Verschubleiter Wolfram Müller, seit 13 Jahren bei jedem Wetter auf dem Gleis. Foto: Nikolaus Pichler

Als sich eine Gruppe von Männern in gelben Warnwesten am Endbahnhof der Graz-Köflacher Bahn (GKB) auf den Weg zu den Schienen macht und eine Schnellbahn einfährt, scheint in Gries die Frühlingssonne. Das Thermometer zeigt 16 Grad an. Vom Schnee, der gerade in weite Teile Österreichs zurückkehrt, ist Graz verschont geblieben. Perfekte Arbeitsbedingungen für die Mannschaft um GKB-Verschubleiter Wolfram Müller.

365 Tage im Jahr arbeiten sie auf den Gleisanlagen zwischen Zügen und unter Hochspannungsmasten. „Egal ob es draußen stürmt, schneit oder die Sonne hinunterbrennt. Der Zug muss fahren“, sagt Müller. Männer wie er sorgen dafür, dass Eisenbahnwägen richtig zusammengestellt ihren Bestimmungsort erreichen. Sie koppeln sie händisch an und ab und müssen dabei aufpassen, dass sie nicht von den Waggons zerquetscht werden. Das ist der Arbeitsalltag von Verschiebern.

Hohes Gefahrenpotential
Sobald die Lokalbahn zum Stehen kommt und leer ist, gehen Männer in reflektierenden Westen an ihr entlang und prüfen mit geschultem Blick die technischen Gegebenheiten. Damit Fahrgäste und Güter vom Bahnhof in Gries an ihren Bestimmungsort gelangen, müssen Müller und seine Kollegen täglich zwischen Anfang und Ende der Züge hin und her wandern, um die Wägen durch Muskelkraft und Werkzeuge wie Kupplungsstangen Handgriff für Handgriff zu trennen und zu neuen Zügen zusammenzustellen. „Wenn man einen 700 Meter langen Zug hat und das zehn Mal nacheinander machen muss, ist das schon anstrengend“, sagt Müller.

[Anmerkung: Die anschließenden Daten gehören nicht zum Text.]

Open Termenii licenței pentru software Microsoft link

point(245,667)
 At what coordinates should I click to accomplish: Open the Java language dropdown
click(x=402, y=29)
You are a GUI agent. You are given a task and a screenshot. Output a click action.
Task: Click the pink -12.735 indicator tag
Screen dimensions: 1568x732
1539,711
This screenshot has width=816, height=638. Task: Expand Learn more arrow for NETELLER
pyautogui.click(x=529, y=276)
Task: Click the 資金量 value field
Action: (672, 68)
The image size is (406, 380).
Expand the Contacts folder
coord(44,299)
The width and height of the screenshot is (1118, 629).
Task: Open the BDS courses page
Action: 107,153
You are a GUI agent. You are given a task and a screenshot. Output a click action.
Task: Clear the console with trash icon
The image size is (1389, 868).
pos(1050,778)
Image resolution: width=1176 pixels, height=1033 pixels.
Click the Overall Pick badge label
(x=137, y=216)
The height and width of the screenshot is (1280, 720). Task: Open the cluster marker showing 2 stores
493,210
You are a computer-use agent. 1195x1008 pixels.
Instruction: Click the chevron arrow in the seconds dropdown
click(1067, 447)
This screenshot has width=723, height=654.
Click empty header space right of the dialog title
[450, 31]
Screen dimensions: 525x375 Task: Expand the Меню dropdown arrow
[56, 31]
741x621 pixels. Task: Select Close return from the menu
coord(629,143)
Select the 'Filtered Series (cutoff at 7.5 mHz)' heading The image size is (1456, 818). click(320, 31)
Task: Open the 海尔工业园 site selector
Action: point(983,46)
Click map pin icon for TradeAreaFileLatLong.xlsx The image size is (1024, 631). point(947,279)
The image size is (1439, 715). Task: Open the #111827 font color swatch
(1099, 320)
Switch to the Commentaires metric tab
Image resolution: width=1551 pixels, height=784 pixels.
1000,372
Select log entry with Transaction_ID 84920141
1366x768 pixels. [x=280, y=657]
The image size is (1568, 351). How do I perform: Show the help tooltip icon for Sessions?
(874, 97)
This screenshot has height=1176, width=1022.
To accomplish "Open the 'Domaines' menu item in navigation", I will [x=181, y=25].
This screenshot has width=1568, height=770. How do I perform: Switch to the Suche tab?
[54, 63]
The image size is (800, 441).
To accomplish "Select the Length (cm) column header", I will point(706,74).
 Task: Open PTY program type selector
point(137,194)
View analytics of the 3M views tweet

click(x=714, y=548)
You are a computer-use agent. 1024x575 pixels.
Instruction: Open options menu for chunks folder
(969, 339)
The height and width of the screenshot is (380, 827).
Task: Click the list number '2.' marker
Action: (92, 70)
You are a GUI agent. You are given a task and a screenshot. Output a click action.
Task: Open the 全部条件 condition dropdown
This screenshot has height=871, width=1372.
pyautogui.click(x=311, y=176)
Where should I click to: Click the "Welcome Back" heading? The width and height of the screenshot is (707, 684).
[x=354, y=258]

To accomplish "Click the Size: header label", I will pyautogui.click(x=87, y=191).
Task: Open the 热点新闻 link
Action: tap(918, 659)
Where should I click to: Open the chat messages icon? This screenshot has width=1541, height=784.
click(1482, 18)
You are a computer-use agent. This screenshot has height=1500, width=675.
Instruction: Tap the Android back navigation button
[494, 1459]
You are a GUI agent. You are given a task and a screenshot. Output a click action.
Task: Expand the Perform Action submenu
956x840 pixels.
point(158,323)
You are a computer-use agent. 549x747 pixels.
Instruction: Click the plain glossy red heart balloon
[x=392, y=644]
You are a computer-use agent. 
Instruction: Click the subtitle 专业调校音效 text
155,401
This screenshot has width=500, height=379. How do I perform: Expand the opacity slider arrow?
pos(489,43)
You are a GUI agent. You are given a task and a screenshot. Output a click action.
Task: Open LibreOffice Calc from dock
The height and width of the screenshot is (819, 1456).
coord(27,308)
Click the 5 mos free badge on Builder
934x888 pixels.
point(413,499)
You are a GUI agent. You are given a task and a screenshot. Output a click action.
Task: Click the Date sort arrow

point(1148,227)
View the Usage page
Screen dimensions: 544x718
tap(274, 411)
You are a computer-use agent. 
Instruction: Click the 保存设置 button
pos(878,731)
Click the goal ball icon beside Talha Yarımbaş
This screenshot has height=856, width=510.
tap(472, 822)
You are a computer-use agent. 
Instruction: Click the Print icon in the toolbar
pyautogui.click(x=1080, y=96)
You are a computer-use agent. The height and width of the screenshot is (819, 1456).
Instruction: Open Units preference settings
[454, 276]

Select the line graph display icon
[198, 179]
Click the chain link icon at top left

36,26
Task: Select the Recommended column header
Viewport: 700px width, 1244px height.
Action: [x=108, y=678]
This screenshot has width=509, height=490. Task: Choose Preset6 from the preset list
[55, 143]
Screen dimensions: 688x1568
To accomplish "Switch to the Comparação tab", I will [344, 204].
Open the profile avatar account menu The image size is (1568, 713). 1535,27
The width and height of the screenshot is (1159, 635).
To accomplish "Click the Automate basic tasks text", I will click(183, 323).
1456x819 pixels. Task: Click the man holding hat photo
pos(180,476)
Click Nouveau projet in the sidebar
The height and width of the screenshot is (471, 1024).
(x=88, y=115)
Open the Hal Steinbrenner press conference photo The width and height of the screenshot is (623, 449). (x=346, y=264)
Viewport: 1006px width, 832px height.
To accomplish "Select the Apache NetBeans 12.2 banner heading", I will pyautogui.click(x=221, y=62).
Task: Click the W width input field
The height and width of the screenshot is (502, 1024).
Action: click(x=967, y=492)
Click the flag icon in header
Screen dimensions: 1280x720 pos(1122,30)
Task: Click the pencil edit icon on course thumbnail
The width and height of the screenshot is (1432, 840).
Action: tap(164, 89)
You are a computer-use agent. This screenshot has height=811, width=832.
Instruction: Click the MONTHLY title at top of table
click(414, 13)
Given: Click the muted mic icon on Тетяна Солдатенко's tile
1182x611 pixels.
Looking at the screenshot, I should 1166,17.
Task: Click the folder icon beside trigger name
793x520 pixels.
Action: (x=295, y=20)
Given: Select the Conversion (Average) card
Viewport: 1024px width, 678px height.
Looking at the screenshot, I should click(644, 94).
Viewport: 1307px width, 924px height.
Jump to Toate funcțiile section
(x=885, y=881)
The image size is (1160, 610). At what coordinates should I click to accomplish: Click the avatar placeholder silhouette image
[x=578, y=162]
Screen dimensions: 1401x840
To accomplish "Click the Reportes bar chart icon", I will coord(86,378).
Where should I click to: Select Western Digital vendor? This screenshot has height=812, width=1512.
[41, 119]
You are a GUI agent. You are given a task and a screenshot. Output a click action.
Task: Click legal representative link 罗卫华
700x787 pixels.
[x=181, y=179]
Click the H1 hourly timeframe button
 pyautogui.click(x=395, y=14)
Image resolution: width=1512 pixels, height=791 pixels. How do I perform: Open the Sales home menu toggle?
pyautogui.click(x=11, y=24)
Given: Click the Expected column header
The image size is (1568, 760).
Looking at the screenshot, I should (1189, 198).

Er und sein Team arbeiten zu fast jeder Uhrzeit an, aber auch in der Pufferzone zwischen zwei benachbarten Wägen, beschottern Gleise und sind hoher körperlicher Belastung ausgesetzt. Nicht umsonst wird der Beruf vom Hauptverband der österreichischen Sozialversicherungsträger als Schwerarbeit definiert. Nicht umsonst dürfen Verschieber um bis zu fünf Jahre früher in Pension gehen. Schichtdienste und ein hohes Unfallrisiko kennzeichnen ihren Job. Falsche Handgriffe können tragisch enden. „Einem Kollegen von mir ist vor ein paar Jahren das Bein abgetrennt worden“, erinnert sich Müller.

In diesem Gebäude hat die Graz-Köflacher Bahn, die in der Steiermark zwei Eisenbahnlinien betreibt, ihren Sitz. Foto: Nikolaus Pichler

Outdoorjob
Vor allem im Winter könne es auf den vereisten und verschneiten Gleisen gefährlich werden. Bei wärmeren Temperaturen zu arbeiten, sei ihm persönlich deshalb lieber. Was aber nicht heißt, dass die Bedingungen in den warmen Monaten immer angenehm sind. Im Sommer kann es am Schotter um die Gleise schon einmal 50 bis 60 Grad heiß werden. Die gelbe Sicherheitsbekleidung, die Müller trägt, steigert die Hitze noch zusätzlich. Seit 13 Uhr ist er an diesem Tag im Dienst. Enden wird seine Schicht neun Stunden später.

Von Trubel ist am Bahnhof an der Bezirksgrenze zu Eggenberg nichts zu spüren, einzig zwei Zugpassagiere kommen aus der Unterführung, die zu dem Bahnsteig führt, an dem vorher die Schnellbahn stehen geblieben ist. Dass es am Köflacherbahnhof in Gries etwas ruhiger zur Sache geht als am nur wenige Minuten entfernten Hauptbahnhof, ändert für den Vater einer kleinen Tochter nichts an seinem Job.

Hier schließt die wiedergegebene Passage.